After the earth shook violently just before midnight on Thursday, women, muxes and men all leapt into action, in many cases pulling away rubble with their bare hands.
“I carried my mother out as I left the house, and then my brother and I went to rescue my aunt who was trapped,” Peregrina Vera, a tall, 26-year-old muxe, said in a sing-song voice, her long hair tied in a bun.
She then helped pull up rubble to free her grandmother after hearing shouts for help, Vera said, sitting in an outdoor patio just beyond the collapsed walls of her house, where two aggressive pet ducks snapped brightly colored bills at visitors.
Locals say there is a muxe in every Juchitan family. They are widely accepted despite an ingrained Roman Catholic heritage and known for dedication to family, especially for taking care of mothers as other siblings move out.
Among the severely damaged buildings was the downtown market, the most important for miles around and the heart of Zapotec women's economic power for more than a century. Slated for demolition due to the quake damage, its loss is a blow to Juchitan's women.
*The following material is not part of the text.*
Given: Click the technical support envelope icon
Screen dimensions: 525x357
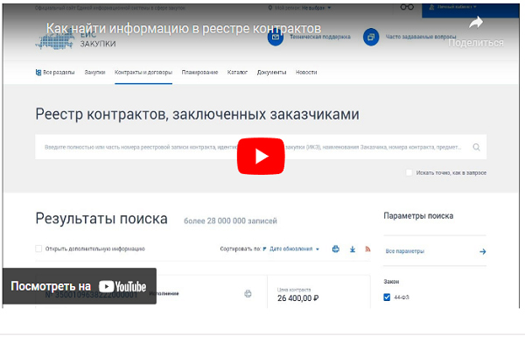Looking at the screenshot, I should point(277,38).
Irma Lopez, 44, who sold traditional indigenous clothing, was proud that 80 percent of market vendors were women but said it meant they were particularly hard hit by the destruction.
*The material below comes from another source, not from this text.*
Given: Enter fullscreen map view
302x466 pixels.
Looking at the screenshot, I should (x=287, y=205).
“We are the ones who have lost the most,” Lopez said, standing just outside the market as a light rain fell. She was waiting for relatives to help remove her last boxes of merchandise, as trucks pulled up to haul away her and other women's goods.
In an 1859 account, French traveler and historian Brasseur de Bourbourg appreciatively described the sprawling marketplace as run by strong, unrestrained women who “openly made fun of their men ... with a shamelessness hardly equaled.”
Roughly eight in 10 residents of Juchitan are indigenous, mostly Zapotec. Women are typically also in charge of family finances, said Felina Santiago, a muxe and beauty shop owner, speaking outside her badly damaged home.
“Many say Juchitan is the ultimate matriarchy. It's a city of women who fight, who work hard,” Santiago said.
“Now more than ever, we're going to work to get back on our feet,” she said, just as a structure on her block loudly collapsed, causing a sudden stir as neighbors rushed to the spot.
No one was hurt.
Men wash dishes
In Juchitan's Seventh Division residential neighborhood, Margarita Lopez, a 56-year-old domestic worker, craned her head as she stood in a crowd of women waiting for a promised delivery of government aid, which turned out to be mostly canned food.
“Yes, we have our husbands, and we don't leave them behind. But we women matter more. We take decisions, more than the men do,” she said, as others nearby nodded in agreement.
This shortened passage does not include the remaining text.